Besides that, the flood also affects the economic, community activities and human
livelihood. The figures below show the estimated human population affected by the flood in
different likelihood/return period. (Scottish Environment Protection Agency, 2015). Figure 5
shows amount of local population affected beside the river in high likelihood (1 in 10 years
return period) while Figure 6 show the amount of local population affected beside the river in
medium likelihood (1 in 30 years return period) and Figure 7 shows the amount of local
population affected beside the river in high likelihood (1 in 100 years return period). Besides
that, Figure 8 also shows the water level of different return period in the XX area (Dumfries &
Galloway, 2014).

The water level from Figure 8 indicates that the XX area in the Kelantan state is actually
experienced severe flood even in the 1 in 25 years return period. Some mitigation methods must
be done with some effective solutions to solve the flooding problem immediately.

4
Mitigation methods like counterfort cantilever retaining wall, automatic flood barriers
and tire bale embankment had been considered in this Capstone Project.

Firstly, the counterfort cantilever retaining walls is proposed as it is a combination of


counterfort retaining wall and cantilevered retaining wall. (A Design Guide for Earth Retaining
Structures, 1992). It can stabilize hill sides and control erosion. (National Programme on
Technology Enhanced Learning, 2015). However, it is expensive as counterforts and infill stem
are highly cost.

On the other hand, the automatic flood barrier is also considered. When flood occurs,
water will flow in the chamber and cause hydrostatic pressure and push the barrier causes it to
float and rise fully. When floodwater recedes, automatic will lower back to resting position.
(National Archives and Record Administration, 2010). Although automatic flood barriers need
some evacuation work to install it, the space required is small compare to other flood defenses
and after installation, the system work on its own without any energy required and it can keep on
reuse. Thus, the maintenance cost is low. (Van den Noort Innovations).

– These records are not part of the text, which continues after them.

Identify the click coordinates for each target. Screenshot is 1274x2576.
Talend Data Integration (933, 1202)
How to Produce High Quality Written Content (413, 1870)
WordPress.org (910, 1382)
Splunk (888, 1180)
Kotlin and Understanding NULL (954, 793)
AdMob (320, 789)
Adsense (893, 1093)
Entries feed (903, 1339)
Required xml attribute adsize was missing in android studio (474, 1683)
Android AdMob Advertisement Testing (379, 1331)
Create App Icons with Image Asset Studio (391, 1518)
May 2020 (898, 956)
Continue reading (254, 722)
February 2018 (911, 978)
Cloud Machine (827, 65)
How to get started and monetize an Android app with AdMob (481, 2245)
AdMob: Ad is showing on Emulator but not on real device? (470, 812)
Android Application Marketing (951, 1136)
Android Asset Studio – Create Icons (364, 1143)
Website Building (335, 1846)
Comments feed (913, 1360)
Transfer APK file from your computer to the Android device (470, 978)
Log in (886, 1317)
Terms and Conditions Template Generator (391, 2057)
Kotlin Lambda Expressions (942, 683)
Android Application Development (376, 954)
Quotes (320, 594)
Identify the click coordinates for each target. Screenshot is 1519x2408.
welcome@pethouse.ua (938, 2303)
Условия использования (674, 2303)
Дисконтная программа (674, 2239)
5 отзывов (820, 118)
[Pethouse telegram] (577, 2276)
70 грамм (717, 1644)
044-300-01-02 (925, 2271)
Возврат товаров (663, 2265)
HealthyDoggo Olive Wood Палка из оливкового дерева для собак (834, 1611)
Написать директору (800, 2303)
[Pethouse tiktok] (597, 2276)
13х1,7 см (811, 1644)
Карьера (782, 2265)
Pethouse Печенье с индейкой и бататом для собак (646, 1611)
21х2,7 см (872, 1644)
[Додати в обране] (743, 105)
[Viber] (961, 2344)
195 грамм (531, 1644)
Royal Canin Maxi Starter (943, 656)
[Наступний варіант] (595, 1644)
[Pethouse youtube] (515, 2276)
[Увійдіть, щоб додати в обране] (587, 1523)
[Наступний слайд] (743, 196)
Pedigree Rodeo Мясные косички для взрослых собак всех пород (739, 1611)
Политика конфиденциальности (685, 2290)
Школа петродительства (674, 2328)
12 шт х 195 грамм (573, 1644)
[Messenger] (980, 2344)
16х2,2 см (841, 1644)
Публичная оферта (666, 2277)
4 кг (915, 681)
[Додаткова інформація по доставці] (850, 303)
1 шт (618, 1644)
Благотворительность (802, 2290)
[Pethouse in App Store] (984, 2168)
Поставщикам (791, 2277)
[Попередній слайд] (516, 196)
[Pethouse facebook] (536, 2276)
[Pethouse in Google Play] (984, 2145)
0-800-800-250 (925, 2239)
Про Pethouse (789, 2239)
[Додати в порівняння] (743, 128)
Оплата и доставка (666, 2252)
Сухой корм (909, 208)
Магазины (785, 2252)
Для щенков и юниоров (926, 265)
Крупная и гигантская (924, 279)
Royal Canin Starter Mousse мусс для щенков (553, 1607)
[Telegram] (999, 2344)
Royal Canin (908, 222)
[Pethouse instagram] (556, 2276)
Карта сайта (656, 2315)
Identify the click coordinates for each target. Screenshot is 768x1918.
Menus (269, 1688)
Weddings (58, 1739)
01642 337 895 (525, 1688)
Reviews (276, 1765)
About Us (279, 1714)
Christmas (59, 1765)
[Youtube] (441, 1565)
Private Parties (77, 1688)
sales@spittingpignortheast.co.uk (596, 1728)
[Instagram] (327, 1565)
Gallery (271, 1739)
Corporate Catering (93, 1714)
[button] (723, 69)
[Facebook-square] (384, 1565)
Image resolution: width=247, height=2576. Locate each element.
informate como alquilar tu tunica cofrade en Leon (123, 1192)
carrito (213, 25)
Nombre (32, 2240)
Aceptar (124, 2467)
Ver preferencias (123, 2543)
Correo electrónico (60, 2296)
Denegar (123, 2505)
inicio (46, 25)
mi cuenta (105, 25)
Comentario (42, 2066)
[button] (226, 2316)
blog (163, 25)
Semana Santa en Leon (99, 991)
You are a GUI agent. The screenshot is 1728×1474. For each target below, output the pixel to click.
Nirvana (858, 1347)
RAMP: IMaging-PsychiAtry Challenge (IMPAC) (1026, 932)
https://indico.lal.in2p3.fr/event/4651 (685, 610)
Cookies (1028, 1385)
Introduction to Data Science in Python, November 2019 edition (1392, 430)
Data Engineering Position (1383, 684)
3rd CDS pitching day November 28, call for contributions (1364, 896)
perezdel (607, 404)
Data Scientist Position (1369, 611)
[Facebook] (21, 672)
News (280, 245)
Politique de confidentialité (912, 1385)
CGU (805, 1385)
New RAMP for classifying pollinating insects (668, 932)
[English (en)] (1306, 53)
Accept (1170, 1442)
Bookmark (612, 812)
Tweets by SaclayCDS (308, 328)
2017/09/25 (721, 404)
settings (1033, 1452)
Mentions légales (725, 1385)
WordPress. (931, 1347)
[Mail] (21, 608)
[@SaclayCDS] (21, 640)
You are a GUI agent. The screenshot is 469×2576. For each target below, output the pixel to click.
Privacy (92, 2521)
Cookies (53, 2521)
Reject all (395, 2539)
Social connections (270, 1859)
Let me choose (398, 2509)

Lastly, the tire bale embankment is the last option considered as it is a cheaper alternative
approach towards the traditional earth and clay embankment to protect low level land from
flooding. (timbertransportforum, 2015). Tire bale embankment is relatively cheaper to build and
to maintain as tire bale is light weight that requires fewer plants, equipment and workers during
the construction as less material are being used.

5
5.0: Hydraulic Assessment

5.1: Site study hydrological data and Methodology


A. Bed Level and Chainage
Cross Section CS1400 CS1200 CS1000 CS800 CS600 CS400 CS200 CS000
chainage (m) 1400 1200 1000 800 600 400 200 0
bed level (AOD) 100.5 99 98.12 97.03 95.98 95.02 93.11 92

Data of the bed level and chainage of XX area were collected using InterFerometric
Synthetic Aperture Radar (IFSAR) and GPS survey. (Jacobs U.K. Limited, 2007). IFSAR is a
new technology that features digital mapping that could produce high resolution of image data
and precise elevation data. However, IFSAR couldnt generate accurate bed level when there are
raised objects on the land. Examples of raised objects are the trees, hedges and buildings.
Therefore GPS survey is conducted with the help of local council in order to provide some
ground-truthing which means internal accuracy. (MESH, 2010).

B. Return Period

1 IN 10 YEARS RETURN PERIOD Q = 9 m3/S


1 IN 30 YEARS RETURN PERIOD Q = 21 m3/S
1 IN 100 YEARS RETURN PERIOD Q = 52 m3/S

Data of the return periods are collected using standard Flood Estimation Handbook (FEH)
1999 of statistically pooling group approach. The approach uses the HiFlows-UK dataset
published at August 2005 which can provide the flood peak data and station informations.
(Environment Agency, 2009). Gauges are installed along the channel. Besides this approach,
single site analysis can be carried out on each 2 gauged location along the channel. Besides that,
the rainfall- runoff model parameter used to determine the return period used the Flood
Estimation Handbook Flood Event Analysis using data from FEH Volume 4, Appendix A
together with the interpretation of the local gauged data. (Jacobs U.K. Limited, 2007).

6
C. Broad Crested Weir Data
Breath, B = 10 m, Discharge Coefficient, Cd= 1.1, Height of weir, Hw = 0.5 m

Broad crested weirs are weirs that have crests extending horizontally in the direction of
the flow far enough to support the nappe and could fully develop hydrostatic pressure for at least
a short distance. (Dynatech, 2002). It is required in this channel to regulate the flow and
measuring the flow of water that gone through it.

D. Channel Data
Breath, B = 10m Mannings roughness coefficient, n= 0.03
Height, H = 3m Side slope, z = 1.0

The channel has a n of 0.03 as it is made of cement rubble masonry lining with bottom
float finishes. (Oregon.gov, 2011).

5.2: Equations involved in Calculation of the Water Level


A. Manning Equation (Zhen-Gan Ji,2008)

= 2/3 0 = Flow rate, = 1.0, = Mannings Roughness Coefficient


A= Area of Channel = + 2 , R= Hydraulic Radius =

P = Perimeter of Channel = + 2 2 + 1, 0 = Slope

Manning equation is used as the water in the channel flows uniformly with depth of water
taken as normal depth of the water. (National Programme on Technology Enhanced Learning,
n.d.). Due to the water characteristics, the height of the water above the weir at the end of the
channel will be responsible for the increase of height of water at after CS000. However, the
increase of height will not be a concern in other cross section therefore the other section is
assumed as uniform flow that uses Manning Equation to calculate.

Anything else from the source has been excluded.